Pictures excluded, retype the lines from the one containing "This screenshot has" through the last line of the data below, both included.

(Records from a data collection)
■ ■ ■ ■

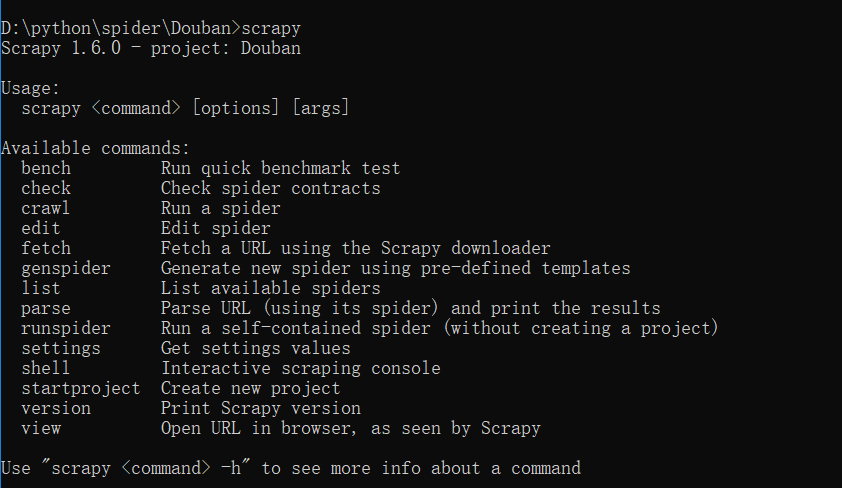Click the 'startproject' command name

coord(81,388)
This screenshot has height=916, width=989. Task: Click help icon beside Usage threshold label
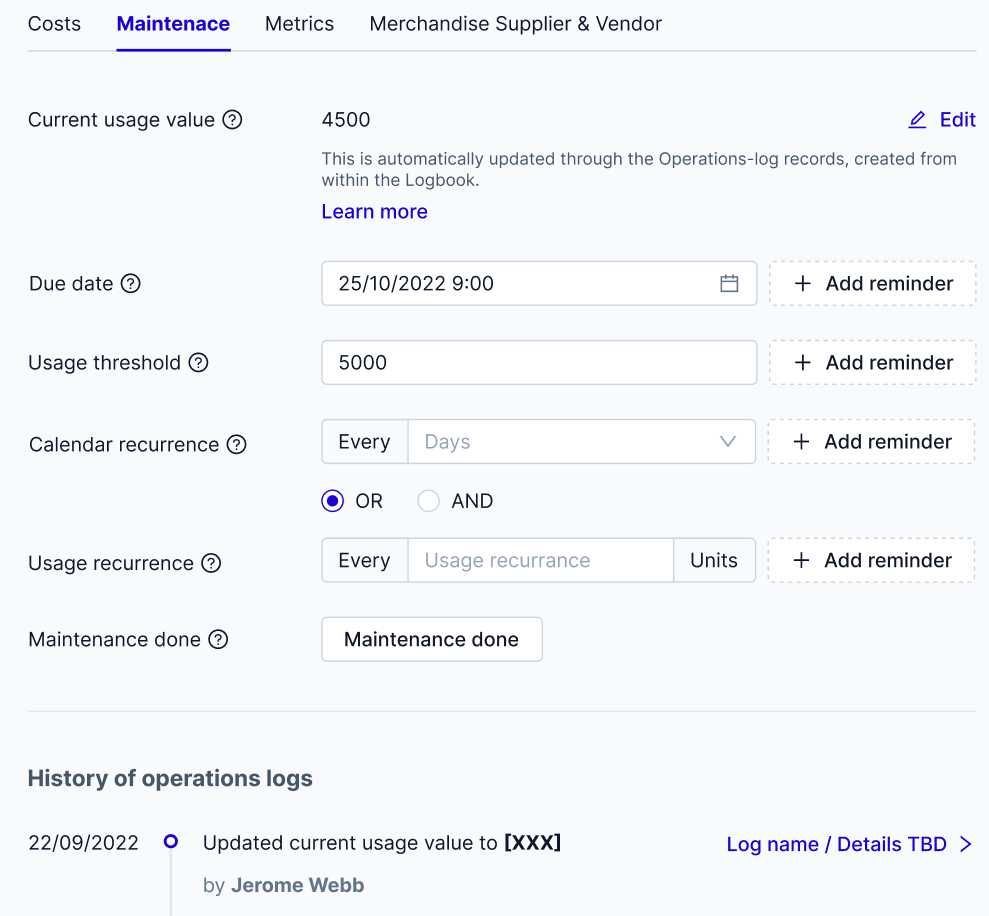coord(199,363)
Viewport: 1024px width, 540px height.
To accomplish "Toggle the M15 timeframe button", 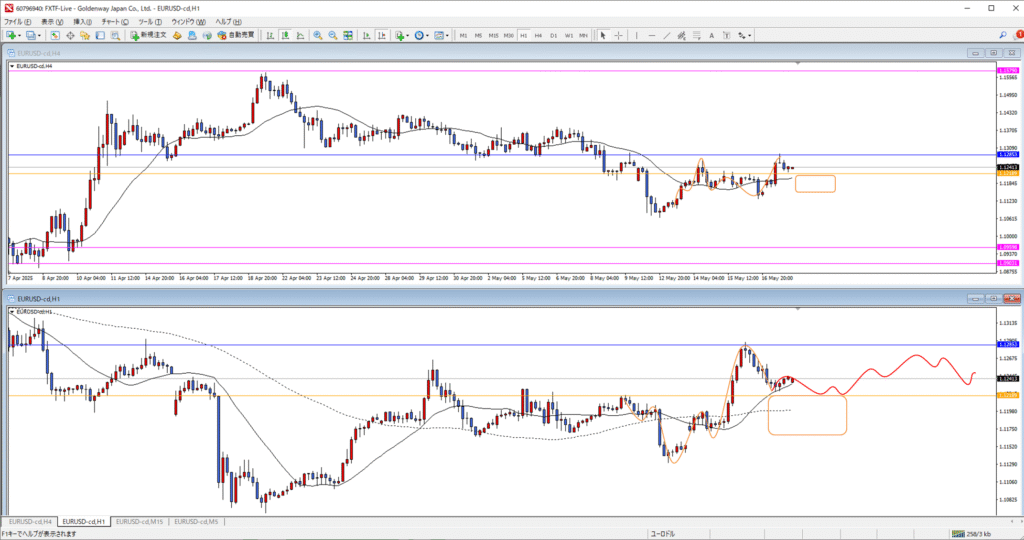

■ ■ ■ ■

▸ RESPONSE:
This screenshot has height=916, width=989. Task: Click help icon beside Usage threshold label
coord(199,363)
Viewport: 1024px width, 540px height.
To accomplish "Toggle the M15 timeframe button", 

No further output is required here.